Stored data Block Start
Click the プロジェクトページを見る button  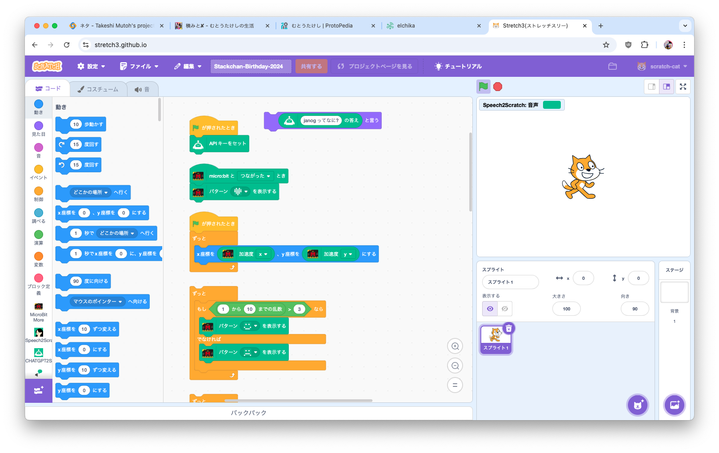click(375, 66)
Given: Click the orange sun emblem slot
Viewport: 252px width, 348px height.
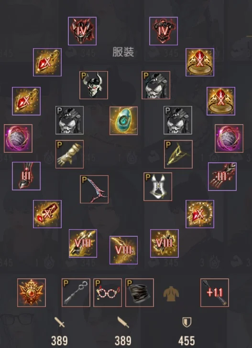Looking at the screenshot, I should tap(32, 293).
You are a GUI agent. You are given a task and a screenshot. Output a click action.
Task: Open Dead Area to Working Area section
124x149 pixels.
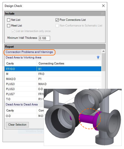(23, 57)
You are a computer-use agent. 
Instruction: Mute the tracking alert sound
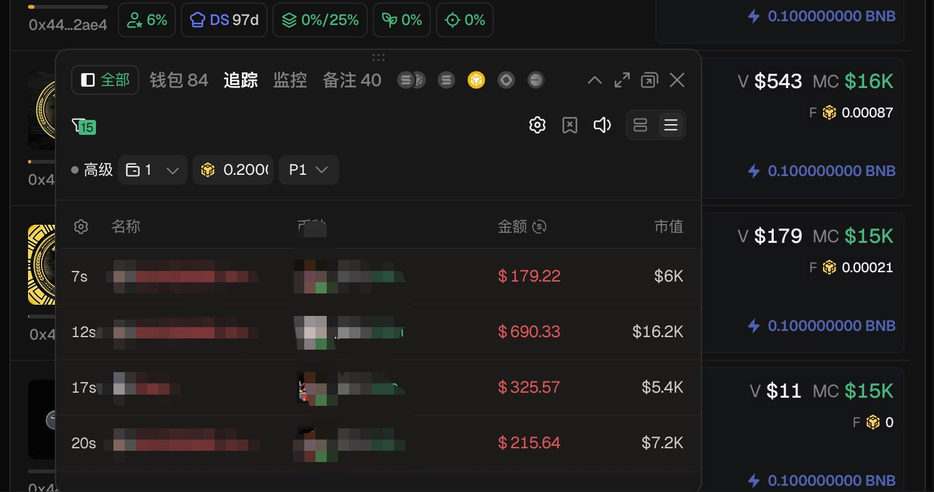[602, 125]
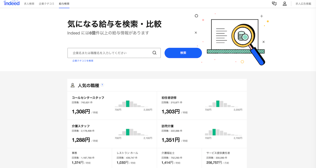The height and width of the screenshot is (168, 316).
Task: Focus the company or job title search field
Action: tap(111, 53)
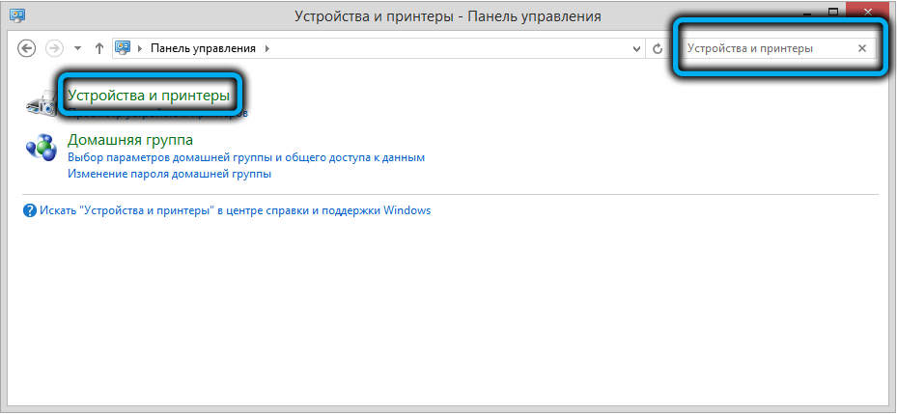Go up one level with the Up arrow
This screenshot has height=414, width=897.
tap(99, 48)
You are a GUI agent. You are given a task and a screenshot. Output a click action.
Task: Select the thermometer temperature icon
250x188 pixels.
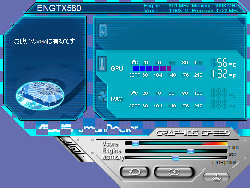point(102,63)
Stored data Block End
> What this task involves: Every line from the one holding "Viewport: 252px width, 348px height." through the last line of the entries above, and nothing else, is to be restated word for word. Pictures stay out.

> The completed task:
Viewport: 252px width, 348px height.
Looking at the screenshot, I should tap(32, 293).
You are a GUI agent. You are given a task and a screenshot. Output a click action.
Task: Open Dead Area to Working Area section
124x149 pixels.
(23, 57)
You are a computer-use agent. 
Instruction: Mute the tracking alert sound
[602, 125]
The height and width of the screenshot is (168, 316).
Task: Focus the company or job title search field
Action: tap(111, 53)
Go up one level with the Up arrow
This screenshot has height=414, width=897.
tap(99, 48)
You are a GUI agent. You are given a task and a screenshot. Output a click action.
Task: Select the thermometer temperature icon
250x188 pixels.
point(102,63)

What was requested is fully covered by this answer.